Évangile selon Saint Luc 10, 25-37
« Aime Dieu de toutes tes forces, de toute ton âme, de tout ton cœur et de tout ton esprit ; et aime ton prochain comme toi-même. »
Que Vous êtes bon, mon Dieu, de permettre à moi, ver de terre, de vous aimer, de lever mes yeux vers vous, de penser à vous, de faire de vous l’objet de mes désirs, d’aspirer à vous, de ne respirer que pour vous, de diriger vers vous, vers votre amour tout mon cœur, mon âme, mes forces, mon esprit ; quelle grâce ! quelle faveur ! Mais me l’ordonner, mais en faire le premier de vos commandements, tellement le premier que seul il renferme tous les autres, faire votre seul précepte de ce qui est pour mon âme toute béatitude, de ce qui fait pour moi de la terre un ciel, quelle bonté ineffable, quel abîme de bonté et d’amour ! Que vous êtes bon, que vous aimez, ô mon Dieu, ô Bon Dieu !.. Après cela, rien ne saurait être si divinement doux, mais si rien ne peut atteindre la divine suavité de ce premier commandement, ce qui en approche le plus, c’est la douceur du second. Par le second, vous voulez que je sois aimé par tous les hommes comme ils s’aiment eux-mêmes et que je les aime tous comme ma propre âme : c’est à ce degré que vous voulez que m’aiment mes frères, moi, si pauvre et si abject, ô Dieu de mon cœur ! C’est dans cette atmosphère d’amour que vous voulez que je vive, aimant et étant aimé avec cette chaleur en tous les hommes !.. Oh ! Dieu d’amour, que vous êtes «Amour », « Deus charitas est», vous dont tous les commandements se résument à m’ordonner de brûler d’un feu d’amour tel qu’il monte jusqu’au ciel et remplisse toute la terre !

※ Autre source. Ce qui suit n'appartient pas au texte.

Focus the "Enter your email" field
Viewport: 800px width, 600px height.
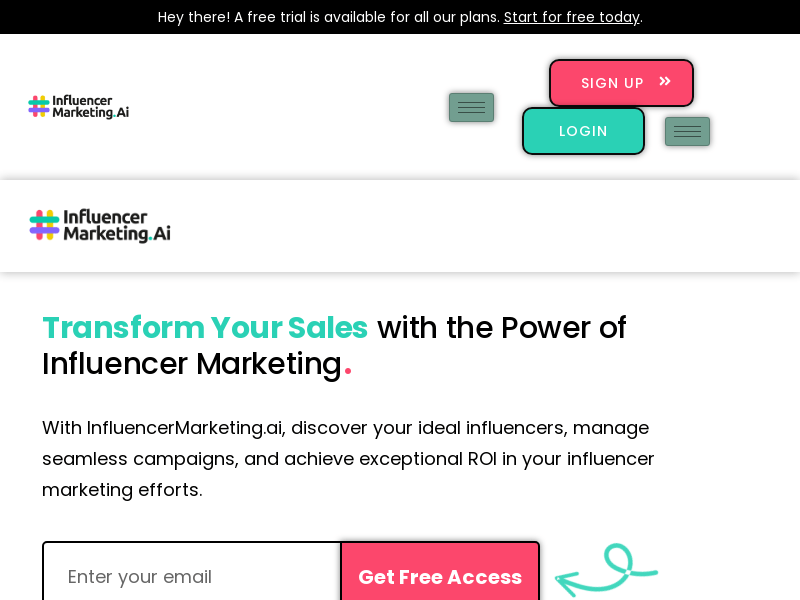click(192, 576)
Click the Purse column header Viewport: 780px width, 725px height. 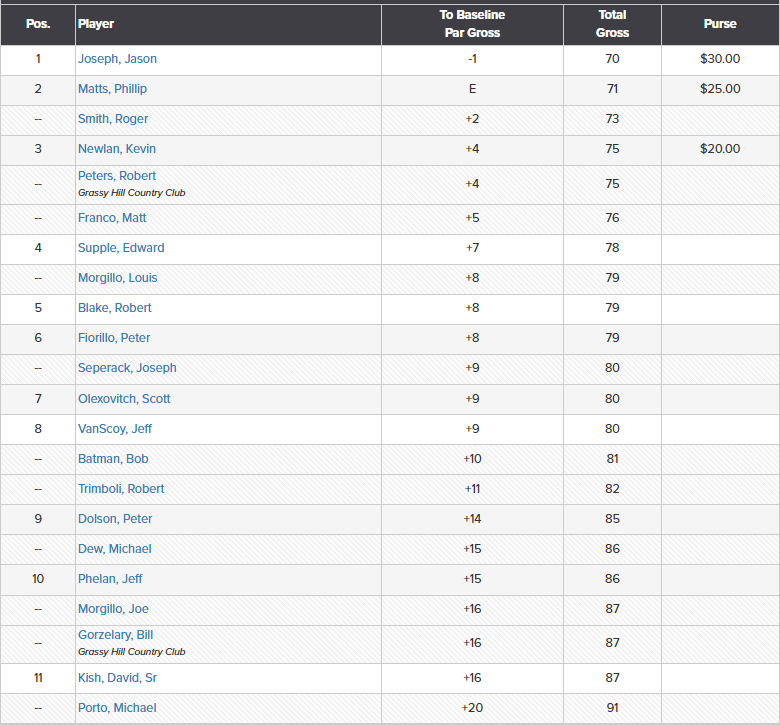(x=720, y=24)
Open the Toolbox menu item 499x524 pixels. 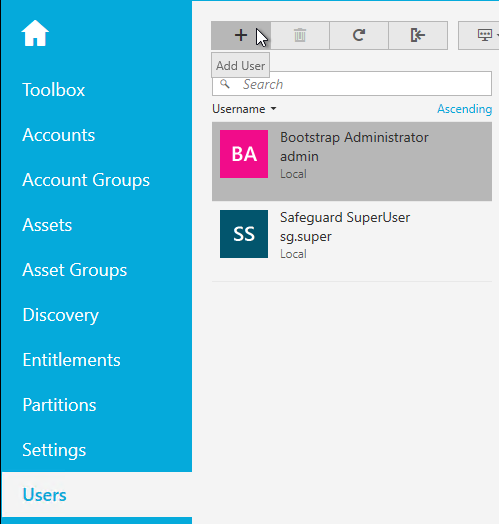coord(53,90)
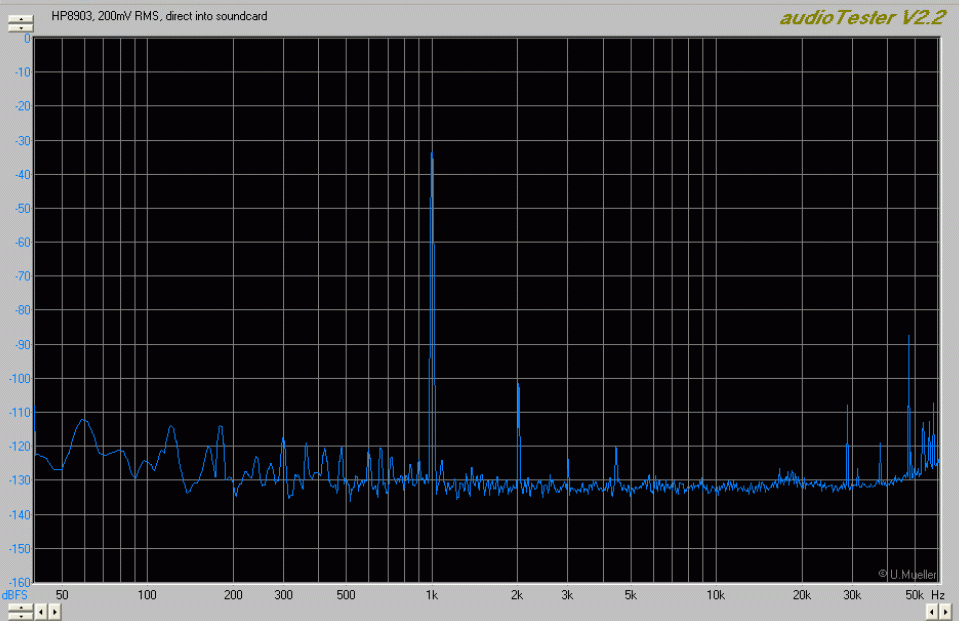Click the top-left down arrow stepper
959x621 pixels.
[19, 27]
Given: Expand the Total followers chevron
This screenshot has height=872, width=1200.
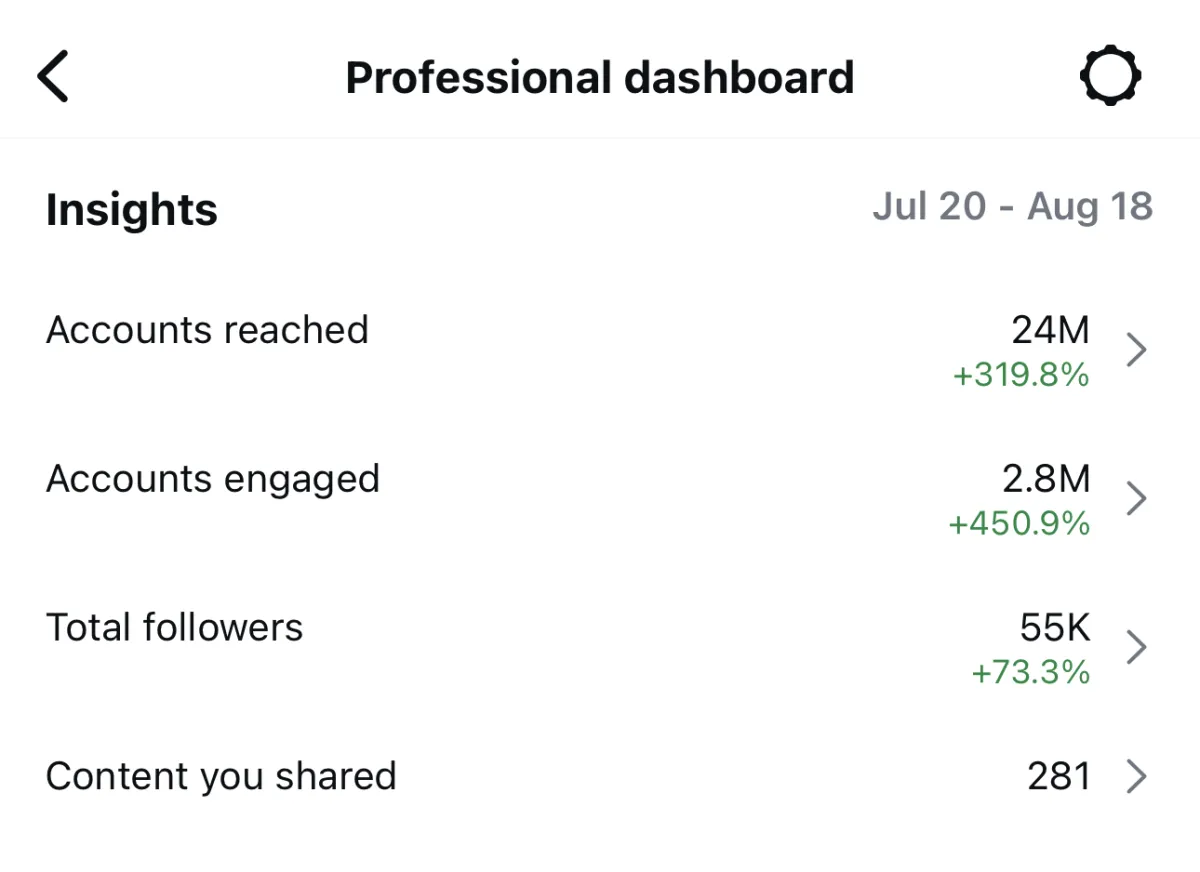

Aimer Dieu, cela nous oblige avant tout à lui obéir, puis à l’imiter ; ensuite à le contempler, à l’adorer (par votre culte), et à le servir (en cherchant à procurer son bien, c’est-à-dire : à le glorifier le plus possible)… Obéir passe avant tout et comprend tout ; celui qui obéit à Dieu, imite, contemple, adore et sert… Imiter passe après obéir (du moins dans la pratique), car pour imiter sûrement il faut imiter d’après l’obéissance : autrement on pourrait se tromper, car il y a des choses qui sont perfections en Dieu et qui pourraient être des imperfections en nous, de jeûner par exemple : quand ce n’est pas notre devoir ; c’est le devoir de Dieu, ce n’est pas le nôtre… Imiter parfaitement Dieu, cela nous mettra toujours dans toute perfection, mais, aveugles comme nous sommes, nous l’imiterions très imparfaitement si nous n’étions dirigés par l’obéissance… C’est pourquoi nous plaçons l’obéissance avant l’imitation, bien qu’en réalité elles soient sur le même rang, car l’obéissance n’est que « se conformer à Dieu parlant» et l’imitation n’est que « se conformer à Dieu agissant» : l’une et l’autre ne sont que la « conformité à la perfection, à la volonté parfaite de Dieu connue soit par ses paroles, soit par ses exemples » ; l’une et l’autre sont « la conformité à la perfection même, à Dieu ». Imiter comprend donc tout, aussi : celui qui imite Jésus, obéit à Dieu, le contemple, l’adore, le sert… La contemplation, l’adoration, le service avec un zèle infini doivent être, comme l’obéissance et l’imitation, de tous les instants, mais ils viennent après elles, car bien qu’ils les accompagnent nécessairement toujours, chacune de ces trois vertus est séparée et ne renferme pas les autres, comme font l’obéissance et l’imitation : (On le voit : l’obéissance et l’imitation, sans être identiques, ont beaucoup de ressemblances dans leurs effets, quand elles s’adressent à Dieu ; l’une est l’obéissance aux paroles, l’autre, l’obéissance aux exemples). Pour aimer le prochain comme soi-même il faut, semble-t-il, faire pour lui ce qu’on fait pour soi… faire pour lui ce qu’on approuverait qu’il fît pour nous… faire pour lui ce qu’on serait heureux que Jésus fît pour nous… faire pour lui ce que Jésus faisait, ce qu’il a dit de faire, ce qu’il ferait à notre place…[[M/343, sur Lc 10,25-37, en C. DE FOUCAULD, L’imitation du Bien-Aimé. Méditations sur les Saints Évangiles (2), Nouvelle Cité, Montrouge 1997, 34-36.]].